**Aim of the task**
Starting from the line in which "Open the Kislovodsk region dropdown" appears, set down each line exactly through the end of the listing, and nothing else. Leave out pictures.

[Opening Record extracts section]

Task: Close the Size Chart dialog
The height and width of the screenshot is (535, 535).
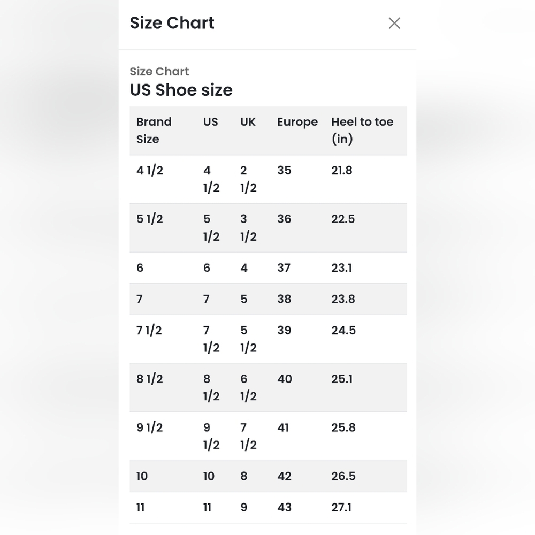Action: pos(394,23)
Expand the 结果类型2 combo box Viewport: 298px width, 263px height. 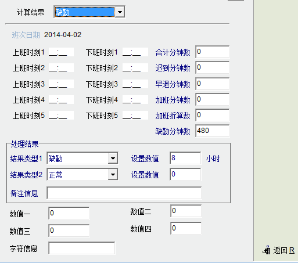pyautogui.click(x=113, y=175)
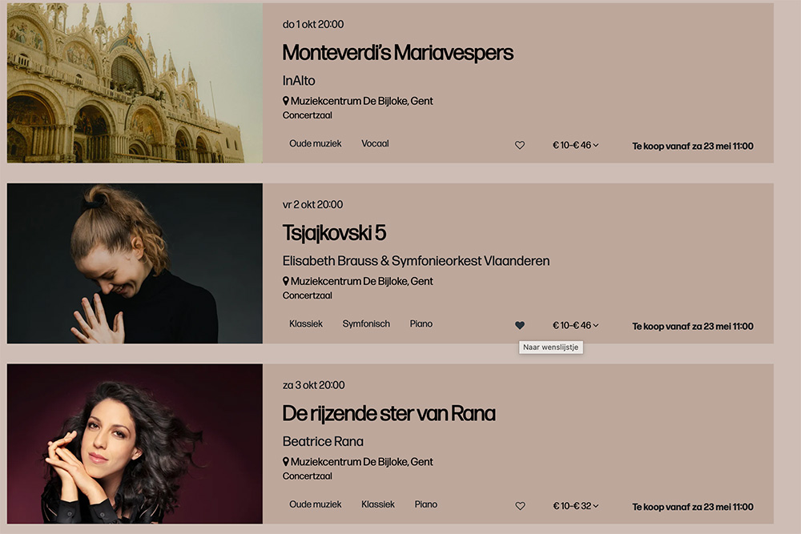The width and height of the screenshot is (801, 534).
Task: Expand €10–€32 price dropdown for Rana concert
Action: coord(576,506)
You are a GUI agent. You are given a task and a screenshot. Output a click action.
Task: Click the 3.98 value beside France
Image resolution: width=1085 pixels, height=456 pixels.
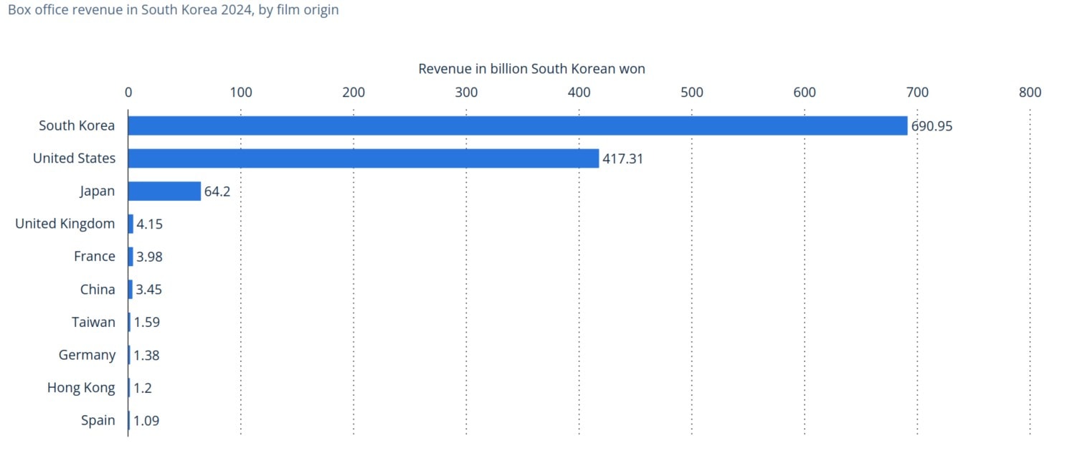click(x=149, y=257)
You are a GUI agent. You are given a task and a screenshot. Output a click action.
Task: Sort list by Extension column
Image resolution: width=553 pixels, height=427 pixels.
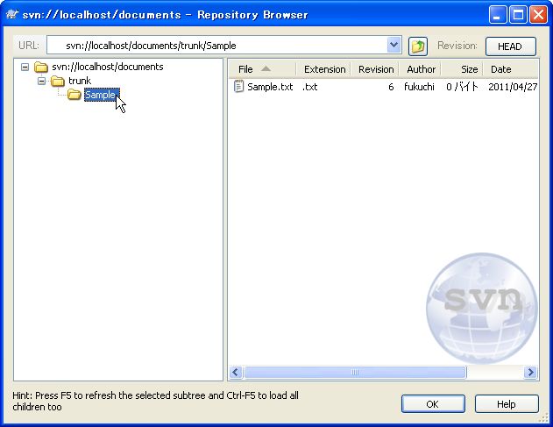(x=324, y=69)
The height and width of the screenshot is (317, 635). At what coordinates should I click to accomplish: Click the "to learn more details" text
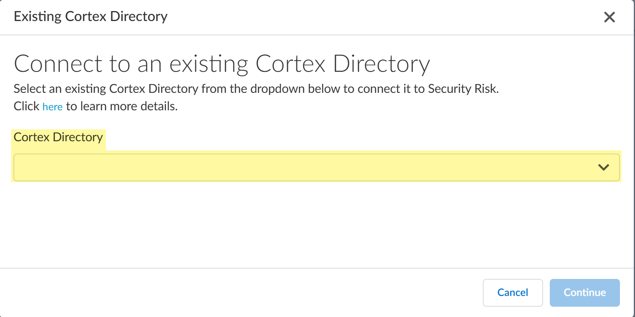click(x=121, y=106)
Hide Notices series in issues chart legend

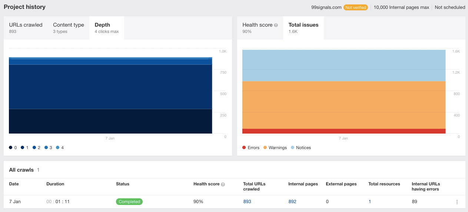tap(301, 148)

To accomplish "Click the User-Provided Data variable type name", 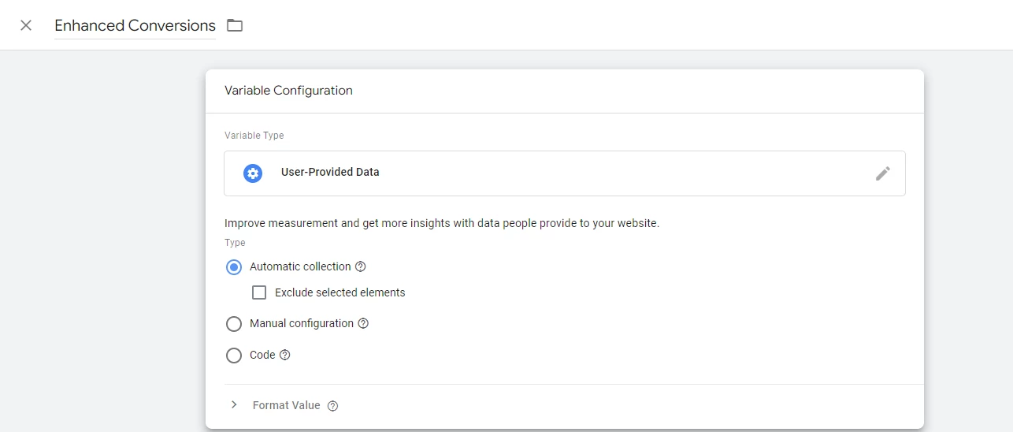I will [x=330, y=172].
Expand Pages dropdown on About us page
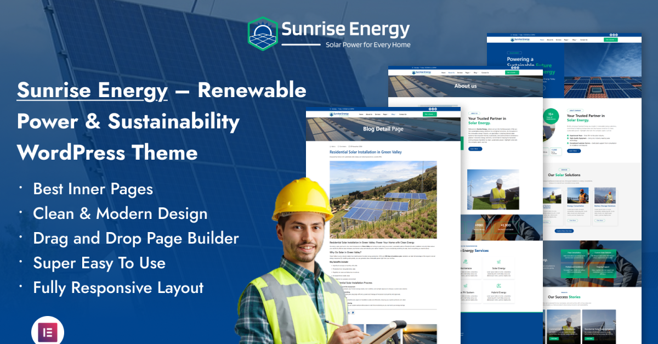This screenshot has height=344, width=658. (x=468, y=72)

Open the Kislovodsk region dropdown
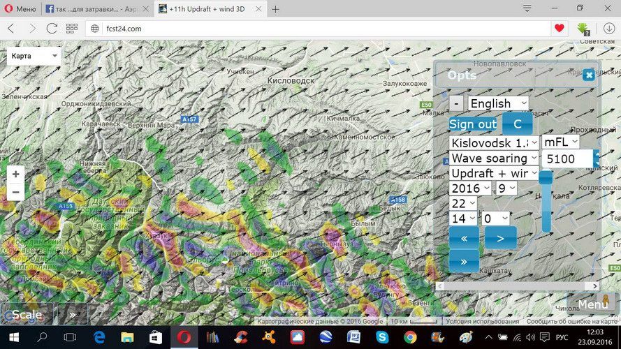pyautogui.click(x=494, y=142)
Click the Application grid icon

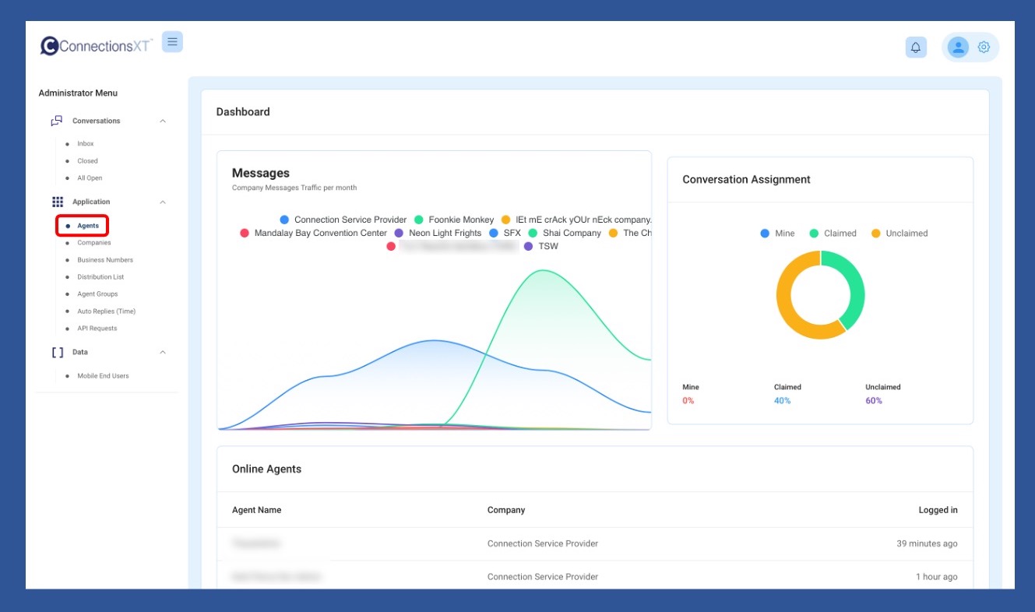(58, 202)
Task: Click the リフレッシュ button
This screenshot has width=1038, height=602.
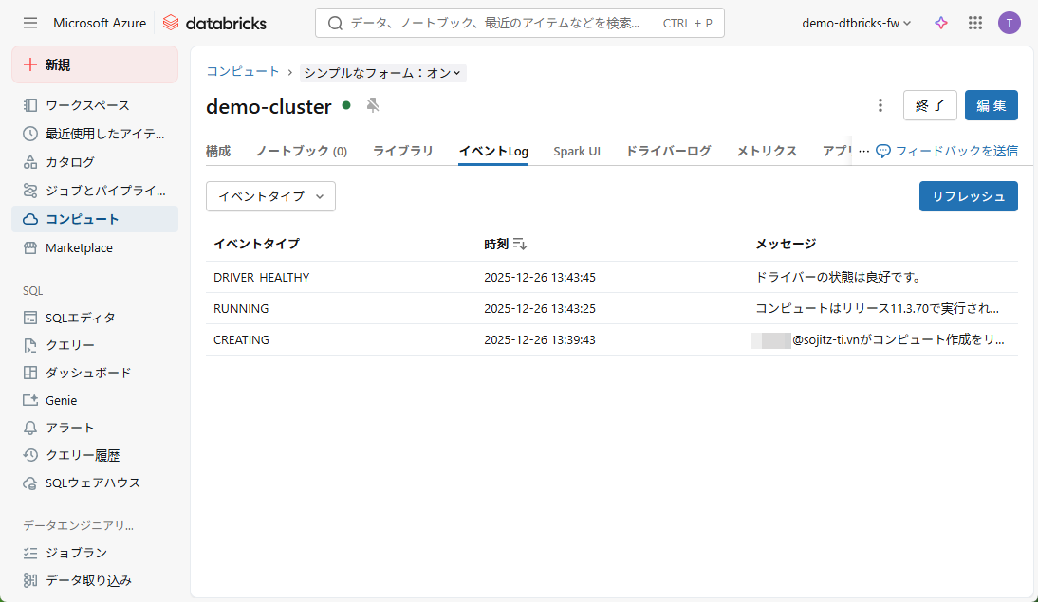Action: [x=968, y=196]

[Closing Record extracts section]

**Result**
Open the Kislovodsk region dropdown
pyautogui.click(x=494, y=142)
Click the Application grid icon

(58, 202)
Task: Click the リフレッシュ button
This screenshot has width=1038, height=602.
Action: [x=968, y=196]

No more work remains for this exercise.